How the IBC is Reshaping Business Failure Management in India: Insights from PHDCCI
Synopsis
Key Takeaways
New Delhi, April 19 (NationPress) The Insolvency and Bankruptcy Code (IBC) has significantly revolutionized the management of business failures in India, facilitating prompt resolutions and enhancing asset value recovery, stated Sanjay Singhania, Vice President of the PHD Chamber of Commerce and Industry (PHDCCI), during an event on Sunday.
At the seminar titled “IBC Pulse: Trends, Transitions & Trajectories,” held at PHD House, Singhania commented on the previous delays in addressing business failures, which often resulted in a considerable decline in value.
“The IBC has redirected attention towards expeditious resolutions, fostering improved credit discipline and boosting investor trust,” he remarked.
Nonetheless, he emphasized the necessity for increased speed, adaptability, and a stronger focus on value preservation and business revival.
The event highlighted the newly enacted Insolvency and Bankruptcy Code (IBC) Amendment Act, 2026, gathering policymakers, legal experts, and industry leaders to discuss the evolving insolvency landscape in India.
Justice Rakesh Kumar Jain, former Judicial Member of the National Company Law Appellate Tribunal (NCLAT), outlined the progression of insolvency legislation in India, underscoring the shift from a fragmented approach to a cohesive, creditor-oriented system under the IBC.
“The 2026 amendment is designed to minimize delays and bolster creditor confidence, introducing features like group insolvency and cross-border frameworks,” he added.
Ashok Kumar Bhardwaj, Judicial Member at the National Company Law Tribunal (NCLT), highlighted that insolvency laws must continually adapt to reflect the changing economic landscape.
He reiterated that the primary goal of the IBC should be resolution and value maximization, not merely collection.

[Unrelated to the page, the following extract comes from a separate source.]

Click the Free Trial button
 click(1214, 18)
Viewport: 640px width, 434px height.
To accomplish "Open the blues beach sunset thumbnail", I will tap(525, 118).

Furthermore, Chetan Sharma underscored the vital role of time in insolvency cases, warning that delays unavoidably diminish asset values.
He proposed the integration of AI-driven pre-litigation mediation techniques to expedite processes and enhance operational efficiency.
RJR Kasibhatla detailed key aspects of the 2026 amendments, including provisions for reasoned orders, cross-border insolvency, group insolvency, and penalties for frivolous litigation.
He portrayed the IBC as a contemporary legal framework that aligns with the demands of a globalized economy.
Meanwhile, Debajyoti Ray Chaudhuri, Managing Director and CEO of National E-Governance Services Limited (NeSL), emphasized the significance of Information Utilities in enhancing transparency and minimizing delays by providing authenticated records of defaults, which is particularly advantageous for MSMEs.